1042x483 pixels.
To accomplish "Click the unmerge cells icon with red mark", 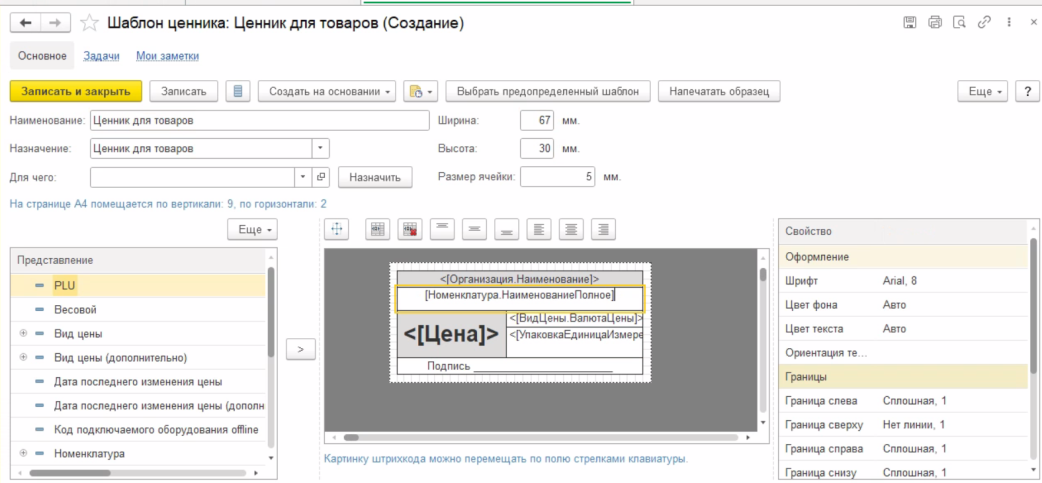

* * *

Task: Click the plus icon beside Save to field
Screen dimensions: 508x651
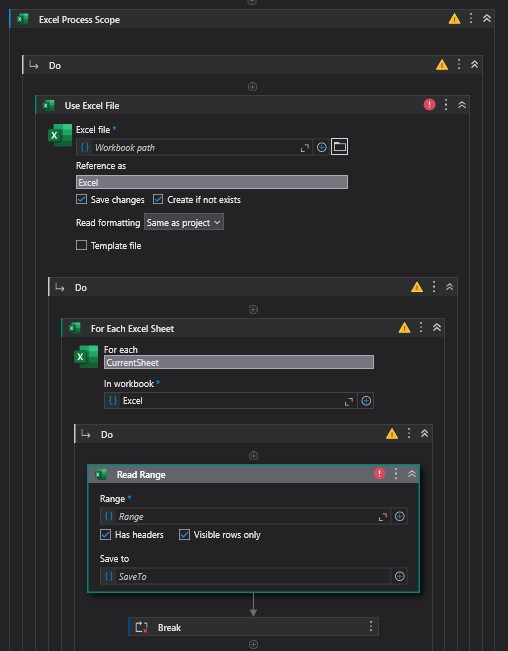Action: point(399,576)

--

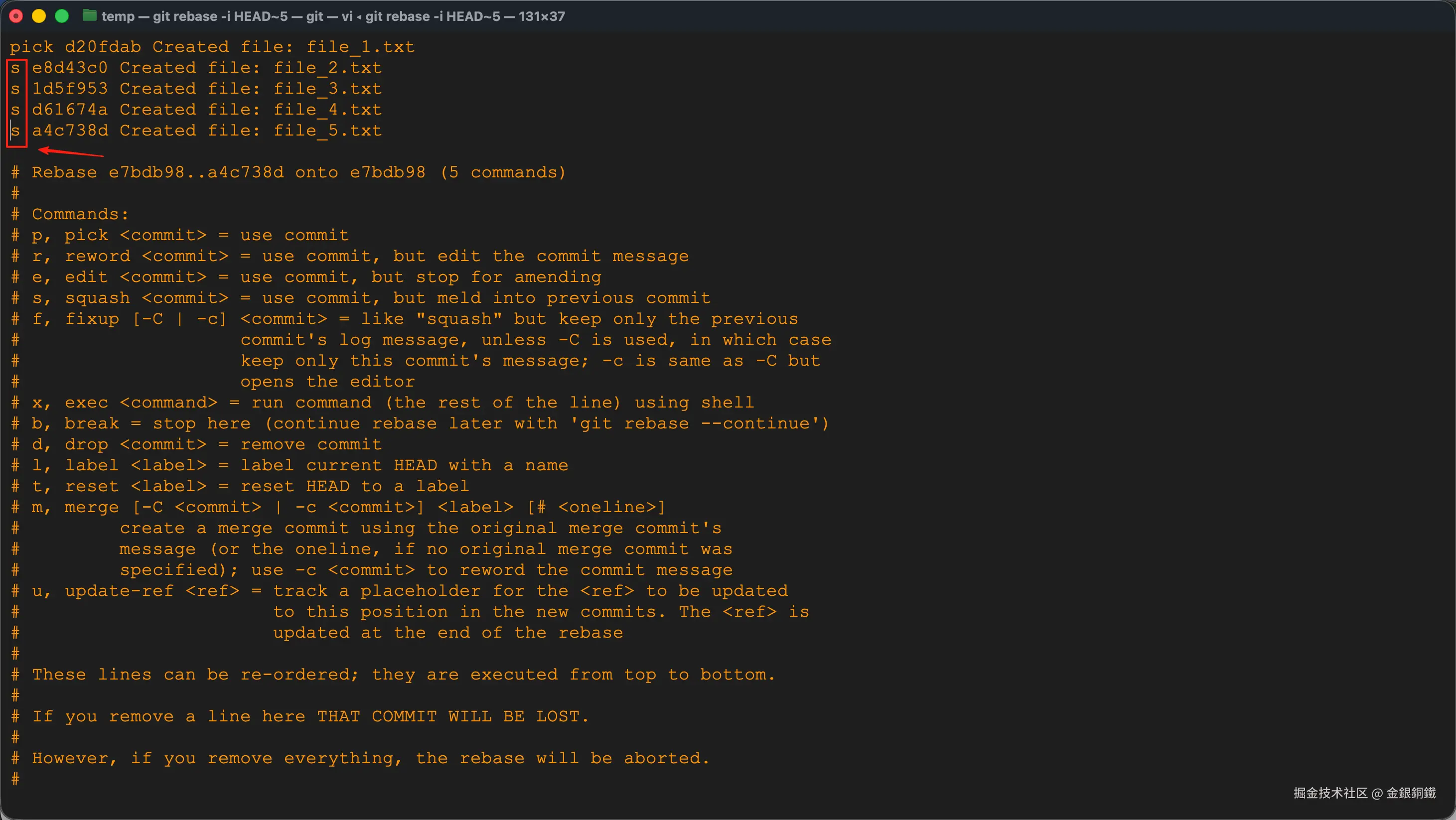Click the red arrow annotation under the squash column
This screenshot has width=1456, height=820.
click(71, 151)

• _Task prompt_
Taking the entries above, extract every line from the one bearing "1042x483 pixels." through the one bearing "the unmerge cells", exactly, with no pictures.

• _Solved exercise_
1042x483 pixels.
To accomplish "Click the unmerge cells icon with red mark", 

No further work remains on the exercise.